Windrush is a four-part series of one-hour television documentaries originally broadcast on BBC Two in 1998 to mark the 50th anniversary of the arrival in Britain of the HMT Empire Windrush, the ship that brought the first significant wave of post-war West Indian immigrants.

The series was produced and directed by David Upshal, and its Executive Producer was Trevor Phillips.
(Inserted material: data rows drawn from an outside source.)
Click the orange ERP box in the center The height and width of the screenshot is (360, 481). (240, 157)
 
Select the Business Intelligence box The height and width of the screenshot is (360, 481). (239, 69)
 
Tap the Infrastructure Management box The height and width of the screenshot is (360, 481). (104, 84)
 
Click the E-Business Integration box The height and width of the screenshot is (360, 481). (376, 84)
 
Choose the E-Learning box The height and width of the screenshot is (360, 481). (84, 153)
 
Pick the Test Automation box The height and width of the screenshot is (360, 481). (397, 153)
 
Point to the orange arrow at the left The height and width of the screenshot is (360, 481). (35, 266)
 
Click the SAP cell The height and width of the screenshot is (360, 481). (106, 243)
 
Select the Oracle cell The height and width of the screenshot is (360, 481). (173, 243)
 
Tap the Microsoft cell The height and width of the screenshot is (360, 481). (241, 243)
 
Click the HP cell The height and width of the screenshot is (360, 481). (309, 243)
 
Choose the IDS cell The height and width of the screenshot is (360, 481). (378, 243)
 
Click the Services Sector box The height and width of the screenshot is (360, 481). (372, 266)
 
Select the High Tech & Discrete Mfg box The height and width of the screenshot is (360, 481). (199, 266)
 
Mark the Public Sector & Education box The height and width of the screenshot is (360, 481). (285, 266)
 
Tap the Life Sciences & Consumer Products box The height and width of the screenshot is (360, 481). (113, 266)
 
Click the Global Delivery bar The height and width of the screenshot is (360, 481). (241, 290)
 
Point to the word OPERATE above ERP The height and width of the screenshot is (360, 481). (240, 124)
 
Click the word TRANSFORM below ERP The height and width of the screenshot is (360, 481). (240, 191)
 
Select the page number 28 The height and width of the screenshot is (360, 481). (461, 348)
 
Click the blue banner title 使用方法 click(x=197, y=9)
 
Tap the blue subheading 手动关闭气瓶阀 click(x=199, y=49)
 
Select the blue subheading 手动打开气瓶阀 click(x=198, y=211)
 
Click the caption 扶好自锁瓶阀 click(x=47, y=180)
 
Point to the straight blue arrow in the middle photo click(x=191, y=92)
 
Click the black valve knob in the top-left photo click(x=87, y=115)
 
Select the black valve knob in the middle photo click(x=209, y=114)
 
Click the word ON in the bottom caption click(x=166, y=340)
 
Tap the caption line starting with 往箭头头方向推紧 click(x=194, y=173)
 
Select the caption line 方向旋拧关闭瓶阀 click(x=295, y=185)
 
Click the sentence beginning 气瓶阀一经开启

It won the 1999 Royal Television Society Award for Best Documentary Series.

Contributors include Lenny Henry, Jazzie B, Doreen Lawrence, Valerie Amos, Rosalind Howells, Diane Abbott, Paul Boateng, Ben Bousquet, Carroll Thompson, Charlie Williams, Cy Grant, Professor Stuart Hall, Ken Livingstone, Darcus Howe, Linton Kwesi Johnson, Columbus Deniston, Ulric Cross, Chris Blackwell and Mike Phillips.

The four episodes were:
1. "Arrival" (30 May 1998)
2. "A New Generation" (6 June 1998)
3. "Intolerance" (13 June 1998)
4. "A Very British Story" (20 June 1998)

The series was accompanied by the book Windrush: The Irresistible Rise Of Multi-Racial Britain, written by Mike Phillips with Trevor Phillips, based on the extensive interviews conducted by producer/director David Upshal for the television series. The Independent newspaper described it as being "One of the most important books ever to have been published on the Black British experience".